共感がなければ、リーダーはチームメンバーと真のつながりを築くのに苦労する。同僚のウェルビーイングや仕事への熱意に関する重要な手がかりを見逃す。正しいが配慮のない決定を下し、抵抗や憤りを生み、そして最終的には退職につながる。
対応方法
部下の対処策:共感能力に欠けるリーダーと仕事をする場合
・自分のニーズや決定が、自分自身や自分の仕事に与える影響を明確に伝える
・このようなリーダーは具体的な情報に反応しやすいため、可能な限りデータを使って自分の主張を裏付ける
・可能な場合、自分の懸念をビジネスの成果に結びつける
・同じような懸念を持つ同僚と協力関係を築く
リーダーの改善策:自分のアプローチに共感性が欠けていると自覚している場合
・「この決定はチームメンバーにどのような影響を与えるか」と問いかけ、相手の立場に立って物事を考えるようにする
・チームメンバーを人として理解することに重点を置いた1対1のミーティングを定期的に持つ
・プロによる本格的なトレーニングやコーチングを通じて感情的知性を磨く
・自分の決定がチームの気持ちに与える影響について、匿名のフィードバックを求める
悪いリーダーシップは不可避ではない
部下向け:未熟なリーダーに日々接している人は、困難な状況であっても自分が無力でないことを覚えていてほしい。

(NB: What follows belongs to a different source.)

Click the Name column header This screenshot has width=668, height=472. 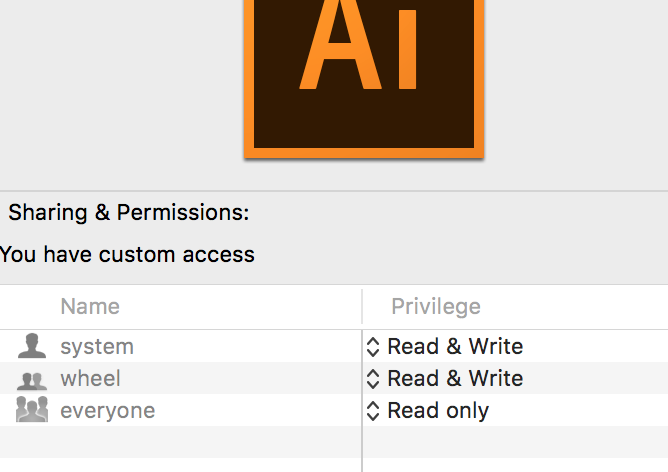[90, 306]
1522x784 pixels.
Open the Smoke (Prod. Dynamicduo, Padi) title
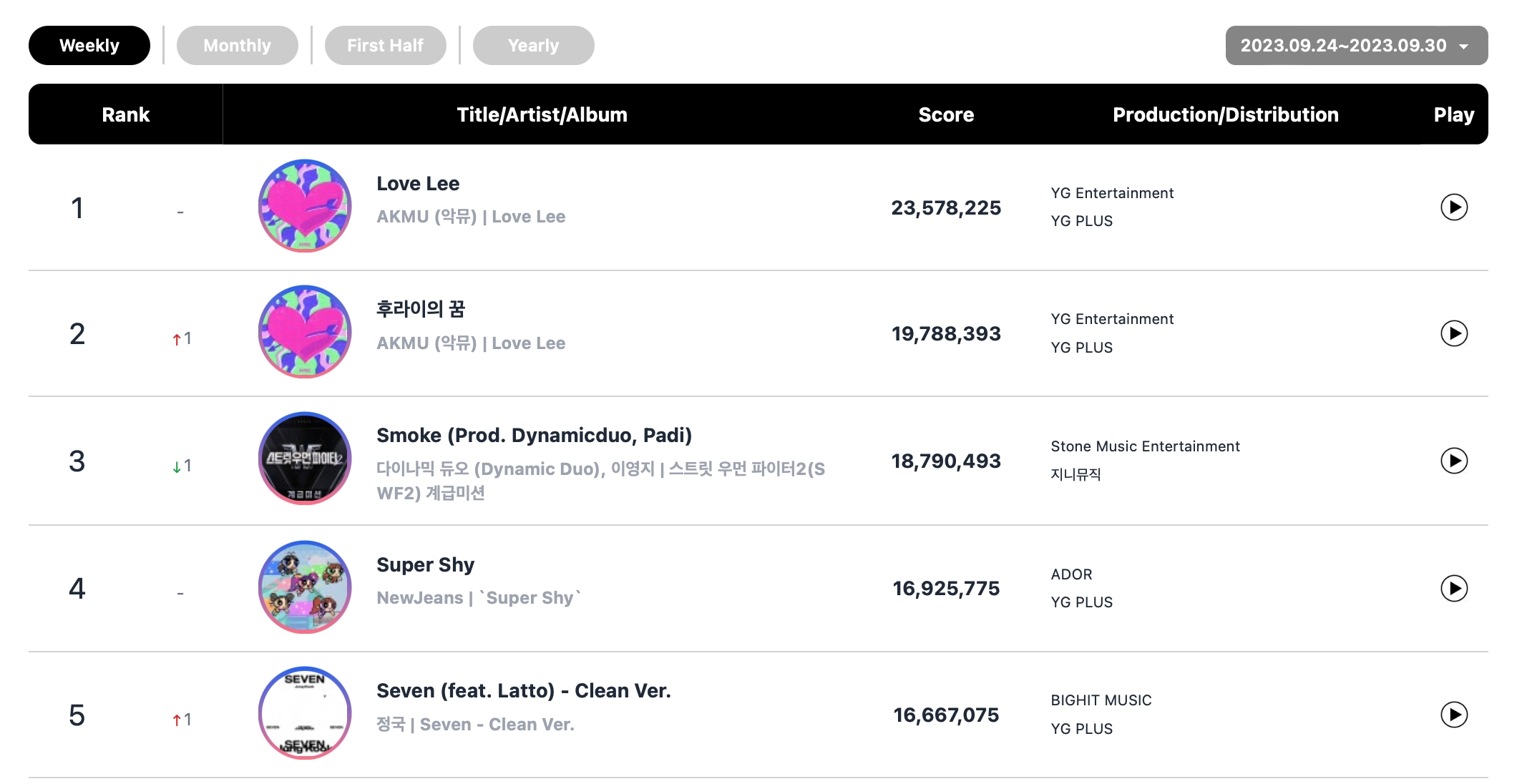click(534, 436)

明確な境界線を設定し、信頼できる同僚やメンターにサポートを求め、自分の役割の中でコントロールできることに集中しよう。
リーダー向け:あなたがリーダーで、自分のスタイルに上記のようなネガティブな要素があると気づいたら、成長の機会として受け入れよう。リーダーシップは特権であり、責任でもある。他人の人生や暮らしに直接影響を及ぼす。継続的な改善に取り組み、フィードバックを受け入れる姿勢を保つことで、あなたの指導のもとで人々がただ生き残るだけでなく真に成長するような、ポジティブな影響を与えるリーダーとしてのレガシー(遺産)を築くことができる。